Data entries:
------------------------------
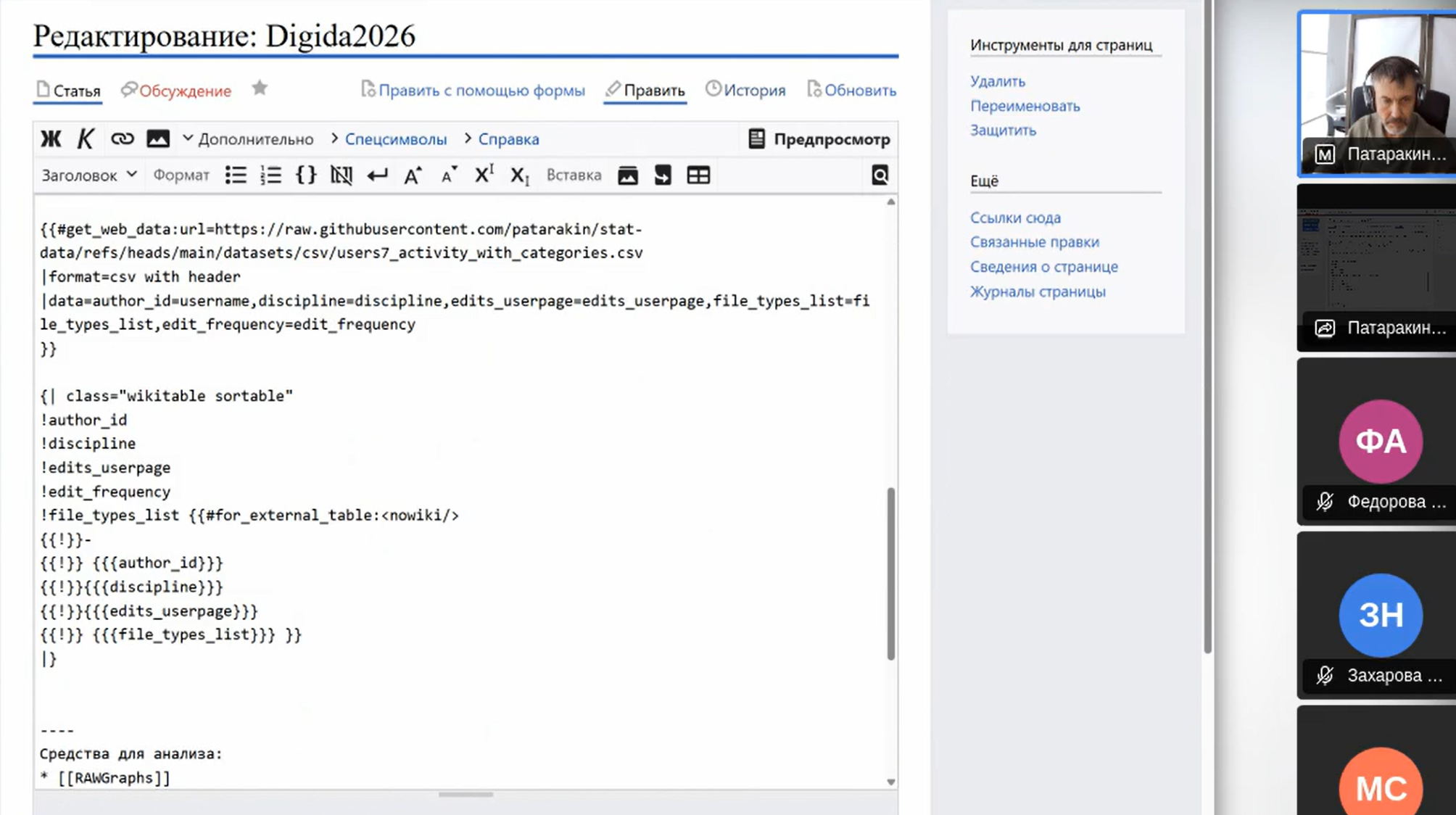Click the superscript X icon
Viewport: 1456px width, 815px height.
(484, 175)
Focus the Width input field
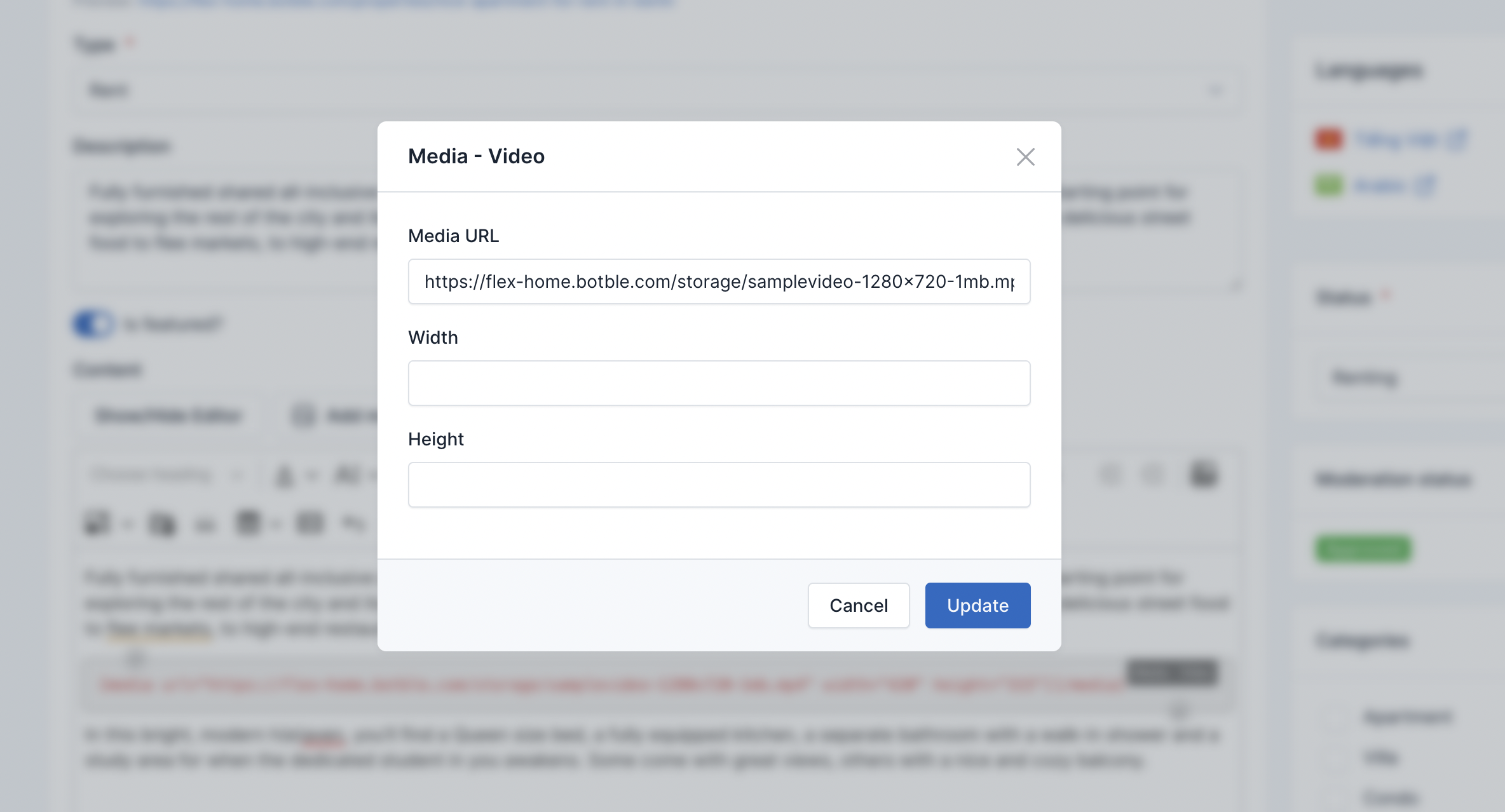 point(719,383)
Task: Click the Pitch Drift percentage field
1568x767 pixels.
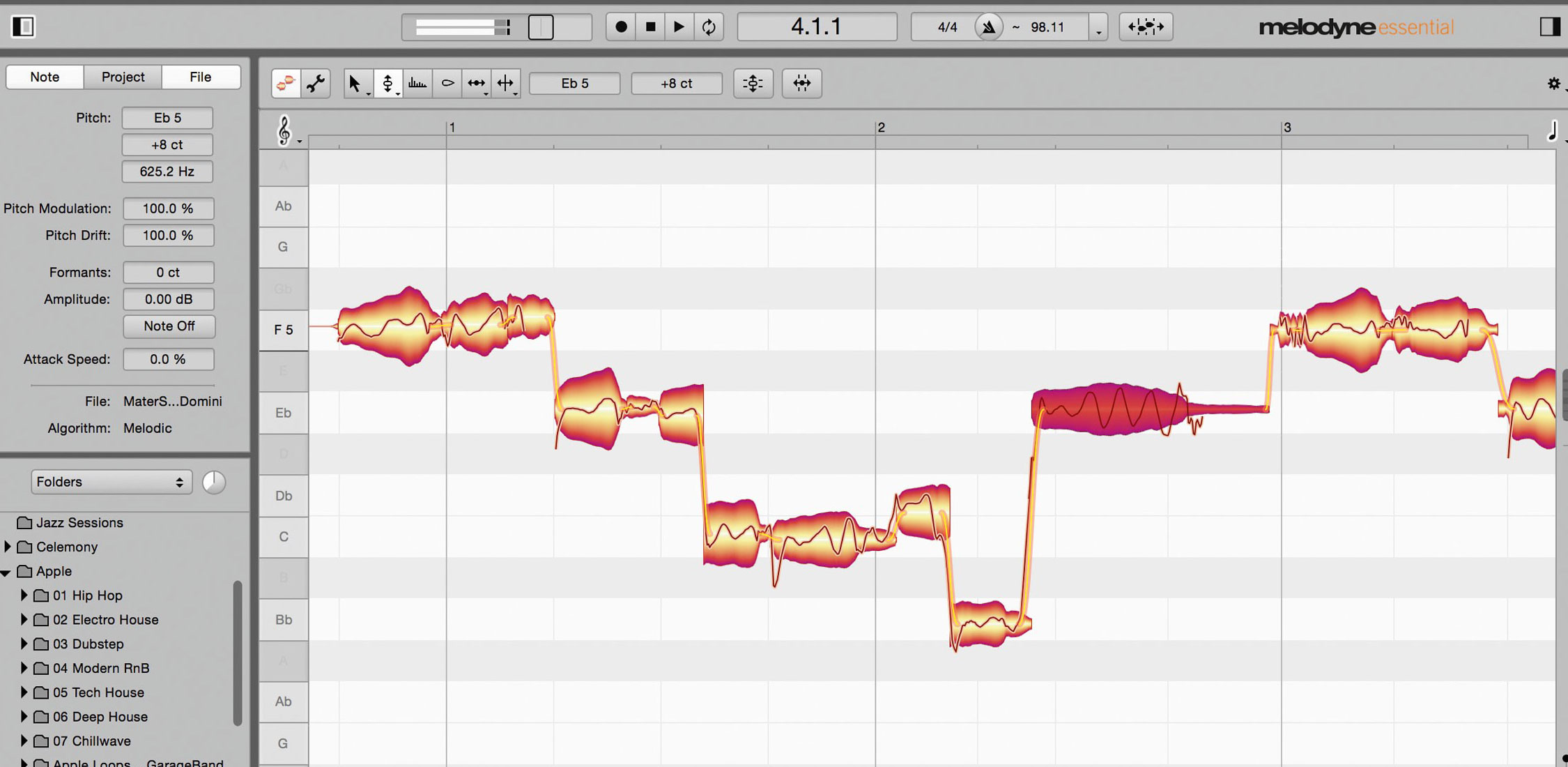Action: 168,236
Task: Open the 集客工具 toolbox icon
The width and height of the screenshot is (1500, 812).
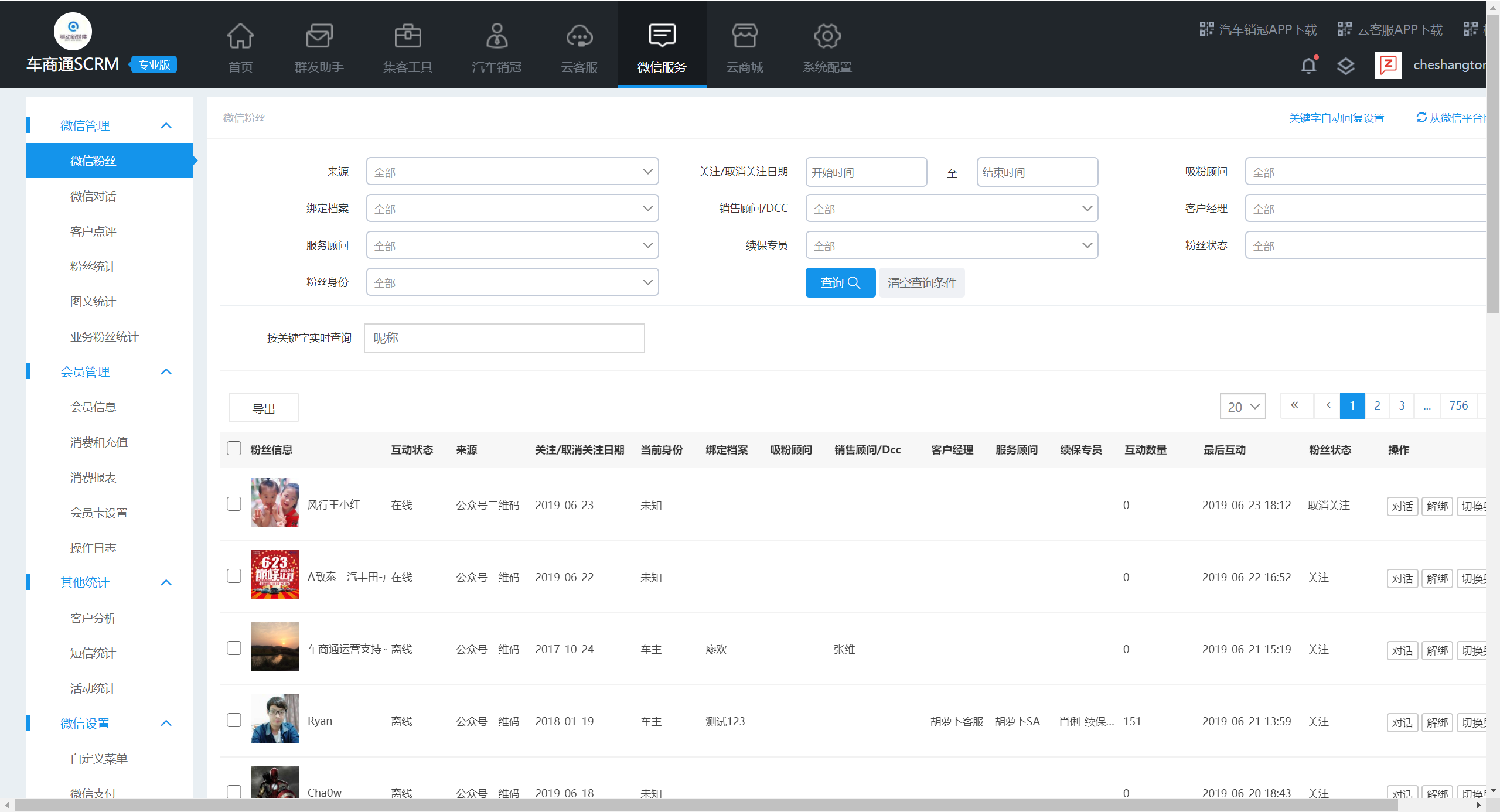Action: (x=408, y=36)
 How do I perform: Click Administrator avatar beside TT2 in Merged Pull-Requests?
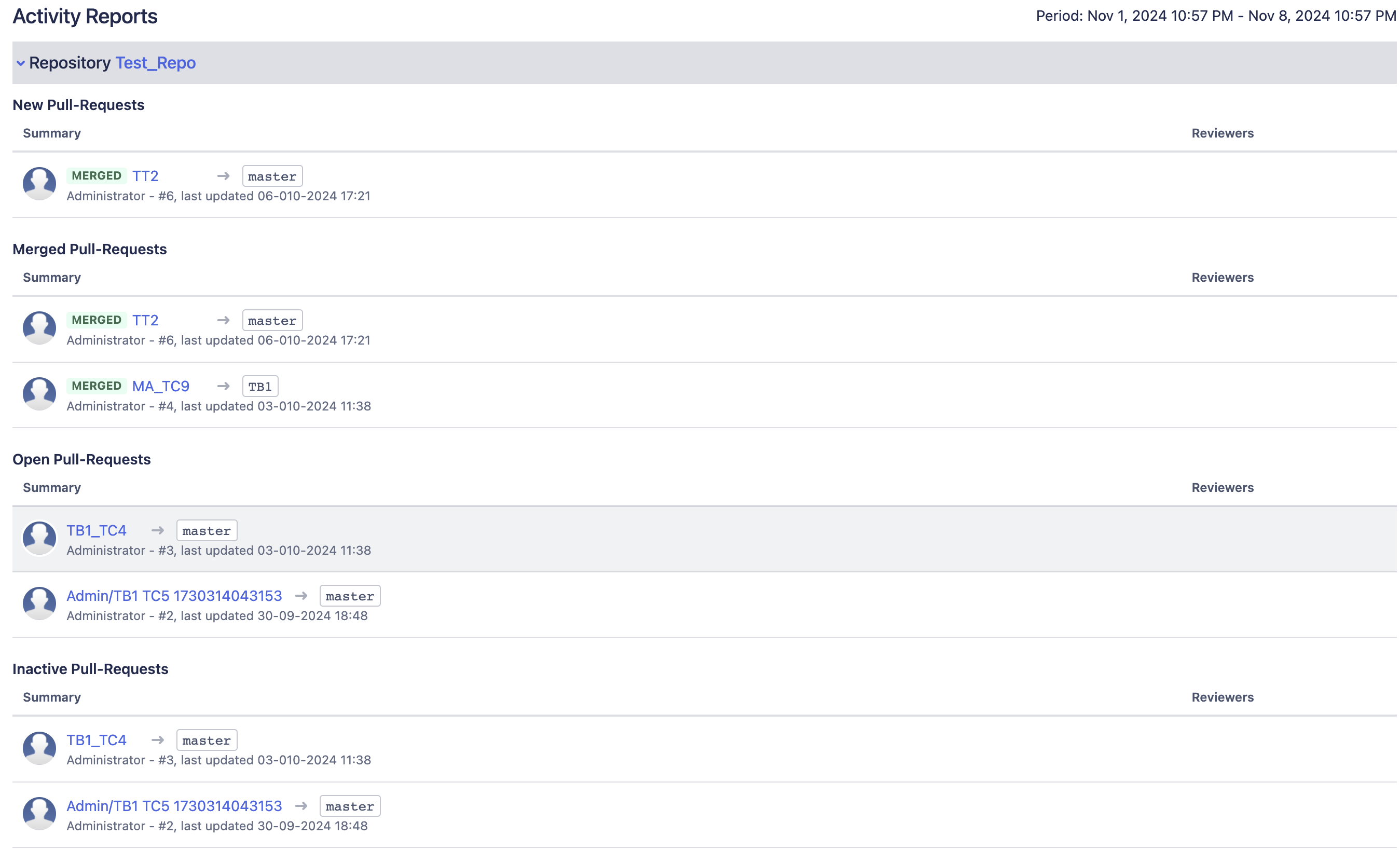[39, 328]
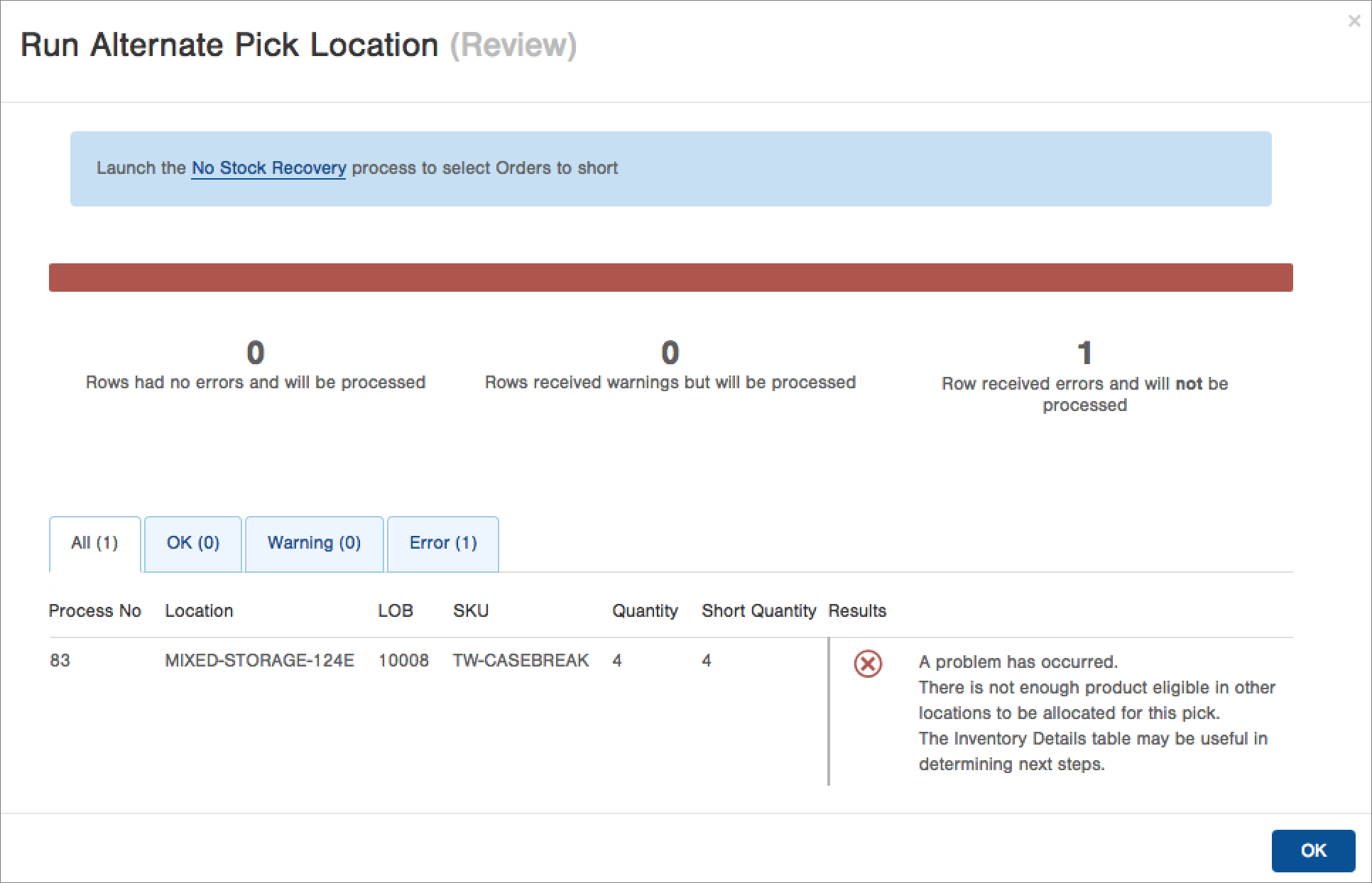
------------------------------
Task to complete. Give an exact copy of the line containing "1568x767 pixels." and every line after it through the end of the entries. Pictures are to be dropped.

Response to this exercise.
1568x767 pixels.
Action: 168,236
Task: Open the 集客工具 toolbox icon
The width and height of the screenshot is (1500, 812).
Action: (x=408, y=36)
 How do I perform: Click Administrator avatar beside TT2 in Merged Pull-Requests?
[39, 328]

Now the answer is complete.